Gli Autori propongono un’azione artistica condivisa che non ha precedenti, un atto unico che comprende diversi gesti pittorici e cromatismi vibranti di due amici nella vita, all’insegna della libertà espressiva per dare forma e colori a un processo di scambio empatico, perdendo la cognizione del tempo e dello spazio, sospinti da quell’invisibile e misterioso accordo basato sulla percezione del vedere e l’attitudine al creare combinazioni di nuovi paesaggi, senza sapere quali, che sfumano i confini tra il tangibile e l’intangibile.

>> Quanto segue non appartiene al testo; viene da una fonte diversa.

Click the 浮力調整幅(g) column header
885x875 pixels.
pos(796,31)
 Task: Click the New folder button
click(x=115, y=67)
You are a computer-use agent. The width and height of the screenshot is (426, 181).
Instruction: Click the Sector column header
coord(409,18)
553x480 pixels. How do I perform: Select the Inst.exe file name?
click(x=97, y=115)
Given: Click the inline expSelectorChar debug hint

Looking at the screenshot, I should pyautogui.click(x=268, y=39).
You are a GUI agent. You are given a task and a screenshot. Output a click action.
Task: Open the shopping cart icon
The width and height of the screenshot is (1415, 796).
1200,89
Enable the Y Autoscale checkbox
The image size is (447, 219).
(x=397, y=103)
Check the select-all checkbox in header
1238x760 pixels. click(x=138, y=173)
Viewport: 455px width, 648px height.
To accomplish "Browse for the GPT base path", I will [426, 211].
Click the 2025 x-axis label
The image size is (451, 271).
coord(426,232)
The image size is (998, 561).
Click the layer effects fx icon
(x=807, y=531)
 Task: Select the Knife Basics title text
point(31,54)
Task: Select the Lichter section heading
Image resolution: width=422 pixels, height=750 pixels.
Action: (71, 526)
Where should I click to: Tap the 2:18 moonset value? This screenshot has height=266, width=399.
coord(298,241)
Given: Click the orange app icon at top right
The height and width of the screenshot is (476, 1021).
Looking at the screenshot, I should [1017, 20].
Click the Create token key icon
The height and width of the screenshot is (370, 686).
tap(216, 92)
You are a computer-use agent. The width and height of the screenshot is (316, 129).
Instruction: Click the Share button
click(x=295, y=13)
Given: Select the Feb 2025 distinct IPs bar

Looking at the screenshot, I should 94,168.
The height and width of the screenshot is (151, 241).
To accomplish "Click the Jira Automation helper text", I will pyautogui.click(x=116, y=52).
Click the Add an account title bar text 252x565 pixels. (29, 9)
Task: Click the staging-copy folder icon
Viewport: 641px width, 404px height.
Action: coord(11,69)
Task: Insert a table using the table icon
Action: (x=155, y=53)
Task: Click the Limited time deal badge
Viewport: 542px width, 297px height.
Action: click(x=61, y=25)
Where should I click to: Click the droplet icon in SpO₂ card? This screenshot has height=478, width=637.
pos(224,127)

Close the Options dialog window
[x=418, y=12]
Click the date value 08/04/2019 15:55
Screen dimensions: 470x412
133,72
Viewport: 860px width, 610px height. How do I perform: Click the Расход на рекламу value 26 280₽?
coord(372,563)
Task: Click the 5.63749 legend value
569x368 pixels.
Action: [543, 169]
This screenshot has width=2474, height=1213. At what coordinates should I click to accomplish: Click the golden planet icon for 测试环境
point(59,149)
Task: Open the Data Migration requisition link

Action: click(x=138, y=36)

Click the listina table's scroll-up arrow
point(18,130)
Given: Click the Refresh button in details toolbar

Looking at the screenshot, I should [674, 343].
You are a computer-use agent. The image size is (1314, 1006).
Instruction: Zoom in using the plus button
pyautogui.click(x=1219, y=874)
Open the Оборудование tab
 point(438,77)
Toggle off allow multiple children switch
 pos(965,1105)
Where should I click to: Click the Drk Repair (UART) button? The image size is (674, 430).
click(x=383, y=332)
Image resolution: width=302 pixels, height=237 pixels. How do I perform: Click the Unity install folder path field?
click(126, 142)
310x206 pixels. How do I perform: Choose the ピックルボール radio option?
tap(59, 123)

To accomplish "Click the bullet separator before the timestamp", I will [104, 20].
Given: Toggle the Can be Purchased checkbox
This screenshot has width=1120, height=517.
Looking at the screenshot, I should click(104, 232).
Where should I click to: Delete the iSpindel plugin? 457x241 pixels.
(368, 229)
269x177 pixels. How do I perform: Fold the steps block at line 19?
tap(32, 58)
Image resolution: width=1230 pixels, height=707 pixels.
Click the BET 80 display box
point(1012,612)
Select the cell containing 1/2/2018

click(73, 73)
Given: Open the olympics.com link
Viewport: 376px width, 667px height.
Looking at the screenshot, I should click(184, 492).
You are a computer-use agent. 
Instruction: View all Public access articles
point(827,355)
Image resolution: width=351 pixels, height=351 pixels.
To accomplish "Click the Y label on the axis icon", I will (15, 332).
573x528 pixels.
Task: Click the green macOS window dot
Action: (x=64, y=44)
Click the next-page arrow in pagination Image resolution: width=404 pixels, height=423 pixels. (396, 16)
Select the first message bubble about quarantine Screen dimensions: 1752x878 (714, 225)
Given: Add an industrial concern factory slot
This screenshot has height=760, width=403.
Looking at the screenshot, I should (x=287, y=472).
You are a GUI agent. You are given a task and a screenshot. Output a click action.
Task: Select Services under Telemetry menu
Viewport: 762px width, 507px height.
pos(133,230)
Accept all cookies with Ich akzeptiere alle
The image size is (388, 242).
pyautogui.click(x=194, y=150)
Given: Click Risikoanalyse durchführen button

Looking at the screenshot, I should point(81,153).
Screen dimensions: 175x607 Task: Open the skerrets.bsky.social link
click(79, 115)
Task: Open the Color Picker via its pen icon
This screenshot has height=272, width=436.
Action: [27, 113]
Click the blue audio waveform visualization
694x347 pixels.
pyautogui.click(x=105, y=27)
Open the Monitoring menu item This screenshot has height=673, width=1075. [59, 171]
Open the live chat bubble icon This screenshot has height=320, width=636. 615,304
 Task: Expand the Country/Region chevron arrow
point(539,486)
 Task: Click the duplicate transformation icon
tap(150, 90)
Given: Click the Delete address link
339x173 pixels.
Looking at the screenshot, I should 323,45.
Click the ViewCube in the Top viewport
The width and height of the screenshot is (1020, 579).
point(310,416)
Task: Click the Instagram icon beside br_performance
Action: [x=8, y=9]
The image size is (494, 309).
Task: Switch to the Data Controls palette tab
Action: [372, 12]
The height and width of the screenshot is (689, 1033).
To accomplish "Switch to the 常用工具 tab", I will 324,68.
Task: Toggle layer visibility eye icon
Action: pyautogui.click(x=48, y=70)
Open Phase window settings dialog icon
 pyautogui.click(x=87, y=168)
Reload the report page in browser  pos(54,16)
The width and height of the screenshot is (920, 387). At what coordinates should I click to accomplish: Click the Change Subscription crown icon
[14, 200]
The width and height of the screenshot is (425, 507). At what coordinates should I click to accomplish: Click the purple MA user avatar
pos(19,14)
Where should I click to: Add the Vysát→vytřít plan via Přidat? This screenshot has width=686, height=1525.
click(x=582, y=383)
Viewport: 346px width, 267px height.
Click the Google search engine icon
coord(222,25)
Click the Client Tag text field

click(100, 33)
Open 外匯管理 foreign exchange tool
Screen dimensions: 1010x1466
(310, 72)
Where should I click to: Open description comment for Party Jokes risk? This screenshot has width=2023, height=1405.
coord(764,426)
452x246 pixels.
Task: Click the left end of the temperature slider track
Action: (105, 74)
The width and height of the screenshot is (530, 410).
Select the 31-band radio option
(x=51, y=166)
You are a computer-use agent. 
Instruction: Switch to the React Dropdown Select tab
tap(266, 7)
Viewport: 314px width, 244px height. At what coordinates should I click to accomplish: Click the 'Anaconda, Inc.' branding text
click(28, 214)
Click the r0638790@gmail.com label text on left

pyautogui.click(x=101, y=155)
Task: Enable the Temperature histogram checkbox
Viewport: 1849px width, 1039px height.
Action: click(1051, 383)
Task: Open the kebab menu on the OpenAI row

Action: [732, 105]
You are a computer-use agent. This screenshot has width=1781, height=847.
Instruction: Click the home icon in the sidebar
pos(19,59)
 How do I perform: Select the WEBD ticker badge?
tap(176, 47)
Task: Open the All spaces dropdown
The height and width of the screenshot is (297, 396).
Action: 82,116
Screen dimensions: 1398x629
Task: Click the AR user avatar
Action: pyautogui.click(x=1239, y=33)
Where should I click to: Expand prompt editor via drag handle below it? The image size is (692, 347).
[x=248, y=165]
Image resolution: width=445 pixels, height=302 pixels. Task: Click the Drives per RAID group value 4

Il percorso espositivo si snoda in due sale della Fondazione Rodolfo Viola a Milano, in Corso San Gottardo 19, che ospita la collezione permanente e l’atelier del pittore astratto-lirico, dal timbro luministico, dove l’interdisciplinarietà e lo spirito inclusivo delle arti visive sono di casa, aperta al dialogo e a corrispondenze tra tecniche e linguaggi differenti.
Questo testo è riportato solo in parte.